Bruce Willis' Best Role Happened Because Of Desperation

The pitch was "Rambo in an office building." In the 1980s, the idea of a Rambo type in anything, anywhere would at least get your project shuttled down the studio production pipeline. 20th Century Fox rightly believed they had a potential winner in "Die Hard." So why was the project anathema to every A-list movie star in Hollywood?

Perhaps it was the pedigree. "Die Hard" was an adaptation of Roderick Thorp's action novel "Nothing Lasts Forever," the author's 1979 sequel to his 1966 bestseller "The Detective." That cop thriller had been turned into a 1968 star vehicle for Frank Sinatra, who was nearing the end of his 1960s big-screen comeback. It was a solid hit for 20th Century Fox, but, despite a feint toward grittiness, it was viewed as nothing more than a paycheck gig for the Chairman.

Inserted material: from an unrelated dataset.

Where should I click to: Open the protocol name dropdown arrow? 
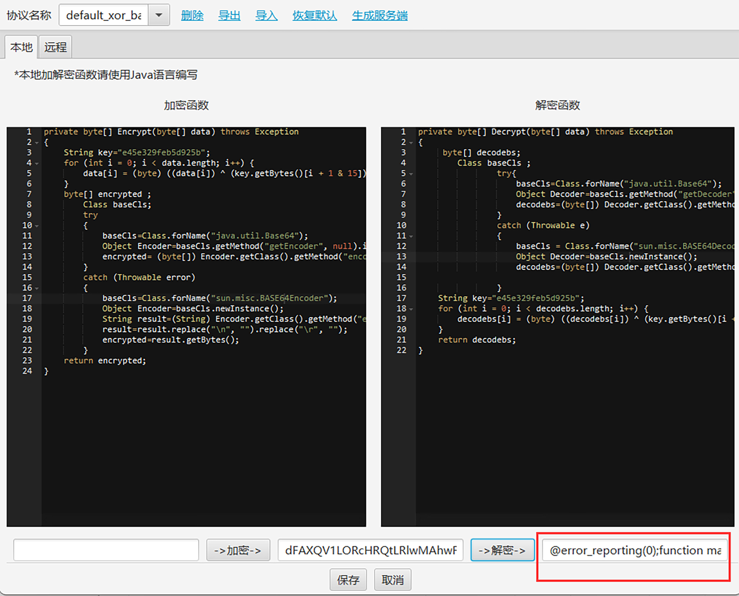click(x=159, y=15)
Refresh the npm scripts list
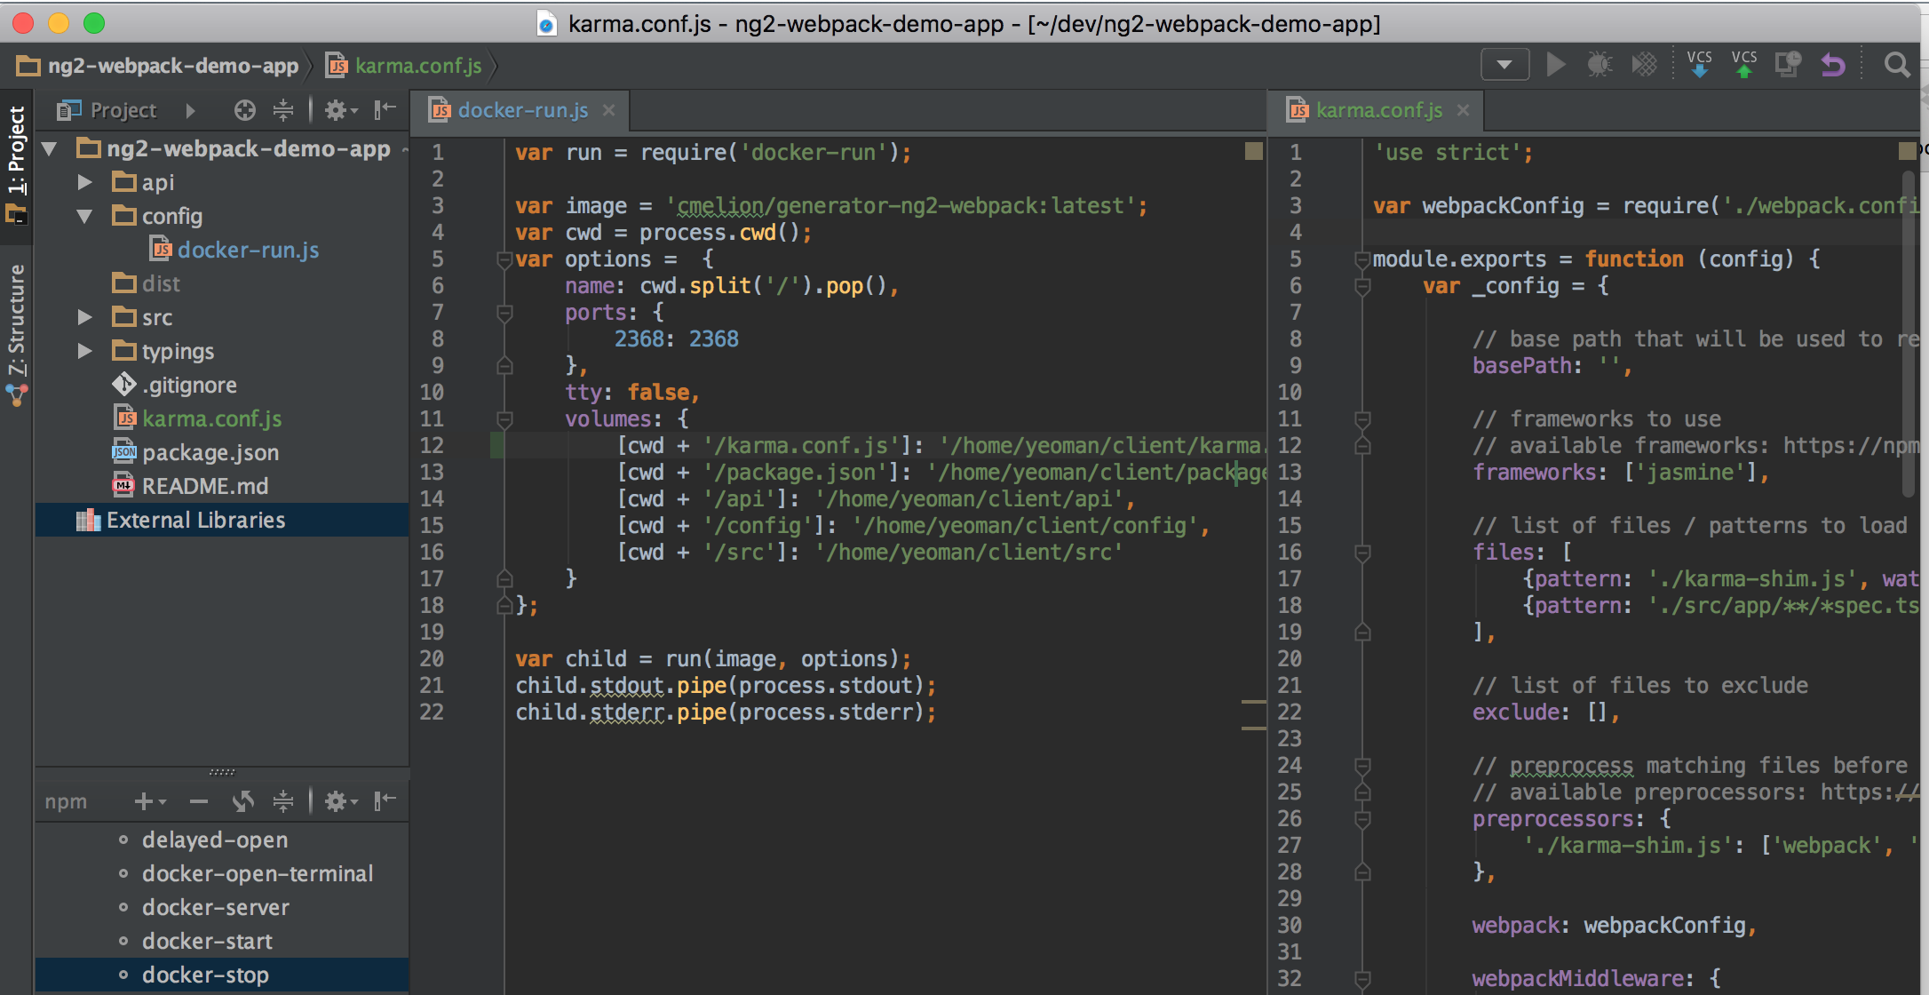The image size is (1929, 995). pos(242,801)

So 20 years later, when Fox spied blockbuster potential in Thorp's sequel (which was partially inspired by the studio's 1974 smash "The Towering Inferno"), the studio was faced with a peculiar casting hurdle: because of the deal they'd struck with Sinatra in the late 1960s, they were contractually obligated to offer the part to Ol' Blue Eyes. In the mid 1980s. The showbiz legend had just entered his 70s, and, aside from a cameo in 1984's "Cannonball Run II," had basically retired from acting.

When he said no, Fox began courting every single action star in town. How did that work out for the studio?

Nobody wanted Sinatra's seconds

When screenwriter Jeb Stuart began work on the screenplay for "Die Hard" in 1987, Fox went a-courtin'. Sylvester Stallone was the obvious first ask. Nothing doing. How about Clint Eastwood? How about his rarely broken loyalty to his home studio Warner Bros? Burt Reynolds? Nope. Mel Gibson? He was gearing up for his second go-round as Martin Riggs.

The list of declines was long, and got less distinguished the longer the casting process went on. Paul Newman, Harrison Ford, Richard Gere, Nick Nolte ... the studio evidently got all the way down to TV's MacGyver (and proud Ohio University almost-graduate) Richard Dean Anderson when they found themselves prepping a large-scale action movie sans an action star. Evidently, no one saw the upside of taking over a role originated by Sinatra in a mostly forgotten cop programmer.

Fox was desperate, and every agent in town knew it. If they wanted whatever constituted a "big name" in 1987, they were going to have to think outside the box and pay through the nose for it. They made a brilliantly bold decision, but they were vilified for it at the time.

The smartest $5 million 20th Century Fox ever spent

Bruce Willis was a big name thanks to the ABC Nielsen ratings smash "Moonlighting." But he was a TV star at a time when that was a second-tier profession in Hollywood and he was absolutely nobody's idea of a rough-and-tumble New York City cop. He was a wisenheimer private investigator. He was a goofball. He was more at home clutching a Bartles & Jaymes wine cooler than a .38 Special.

Fox, however, was on the clock, so they made a staggering $5 million bet on Willis' action hero potential. This salary was just south of what Dustin Hoffman earned for "Tootsie," and equal to the asking price of megastars like Robert Redford and Warren Beatty. These men were Hollywood royalty. Willis only had a lead role in Blake Edwards' zany comedy "Blind Date" on his big-screen resume.

"This throws the business out of whack," fumed MGM honcho Alan Ladd Jr. "Like everybody else in town, I was stunned." Fox's gamble began to look even more dire when the teaser trailer for "Die Hard" provoked derisive laughter in theaters across the country. The studio was so weary of its leading man's appeal, they removed him from the poster, replacing him with an exploding Nakatomi Plaza.

And yet they knew they had a hit. "Die Hard" was testing through the roof. So they juiced audience interest with sneak previews and put their marketing department, the very best in the town, to work. They came up with a killer tagline: "'Die Hard' will blow you through the back of the theater."

Moviegoers came for the spectacle, and left wanting to see Bruce Willis in every goddamn thing. "Die Hard" remains one of the most ballsiest risks in Hollywood history, and we'll never see its likes again.